Que se passe-t-il quand la pub s’arrête – en soirée pour l’instant – sur la télé publique française?

David Pujadas nous dit le dimanche 4 janvier:  » C’est un véritable big-bang pour la télévision publique. » Le présentateur du journal de France 2 annonce ainsi la disparition, dès le lendemain, de la publicité en soirée sur les télévisions publiques françaises (1). Pour sa dernière virée, pubs, séquences promos et sponsorisées nous offrent un très joli tunnel d’après journal: dix-neuf minutes chrono.
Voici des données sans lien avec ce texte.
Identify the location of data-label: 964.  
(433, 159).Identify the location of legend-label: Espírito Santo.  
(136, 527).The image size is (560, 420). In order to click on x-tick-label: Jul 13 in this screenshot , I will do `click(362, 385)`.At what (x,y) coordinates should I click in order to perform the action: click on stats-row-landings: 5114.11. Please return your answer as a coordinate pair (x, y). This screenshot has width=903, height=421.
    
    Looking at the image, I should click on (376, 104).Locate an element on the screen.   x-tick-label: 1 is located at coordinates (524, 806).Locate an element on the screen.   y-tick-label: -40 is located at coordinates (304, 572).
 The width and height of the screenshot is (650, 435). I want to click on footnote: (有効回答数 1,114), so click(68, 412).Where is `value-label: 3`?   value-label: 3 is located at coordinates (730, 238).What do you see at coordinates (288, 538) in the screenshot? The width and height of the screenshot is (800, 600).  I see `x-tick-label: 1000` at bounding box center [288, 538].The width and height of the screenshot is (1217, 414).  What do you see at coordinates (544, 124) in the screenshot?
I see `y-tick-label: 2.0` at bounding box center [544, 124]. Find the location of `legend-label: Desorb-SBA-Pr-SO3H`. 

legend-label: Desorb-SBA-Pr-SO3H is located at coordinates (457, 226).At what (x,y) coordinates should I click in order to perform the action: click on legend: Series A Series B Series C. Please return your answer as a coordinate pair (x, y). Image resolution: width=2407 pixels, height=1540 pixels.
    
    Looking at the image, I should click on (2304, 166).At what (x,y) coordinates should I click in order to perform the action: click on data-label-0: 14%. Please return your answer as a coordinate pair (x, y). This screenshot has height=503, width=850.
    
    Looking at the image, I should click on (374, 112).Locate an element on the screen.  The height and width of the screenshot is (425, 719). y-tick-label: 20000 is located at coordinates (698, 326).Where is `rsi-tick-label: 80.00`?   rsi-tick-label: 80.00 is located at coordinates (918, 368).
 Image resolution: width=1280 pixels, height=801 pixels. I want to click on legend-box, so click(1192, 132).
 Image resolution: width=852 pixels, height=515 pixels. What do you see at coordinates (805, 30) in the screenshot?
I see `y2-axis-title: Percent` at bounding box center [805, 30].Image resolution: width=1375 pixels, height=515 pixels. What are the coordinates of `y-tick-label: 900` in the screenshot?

Lundi 5 janvier. France 2, 20 h 35, France 3, 22 h 25. Mardi 6. France 5,22 h 35, etc.: la pub a disparu mais le sponsoring se porte bien ( La Française des Jeux vous présente…) et l’autopromotion des programmes bat des records olympiques. On voit aussi des interludes curieux, comme ces cinq minutes pour  » expliquer les phénomènes météorologiques et les termes techniques entendus quotidiennement » . Globalement, aucune manque ne se fait sentir, la désintox n’est pas en vue. La pub s’est envolée, on est juste content.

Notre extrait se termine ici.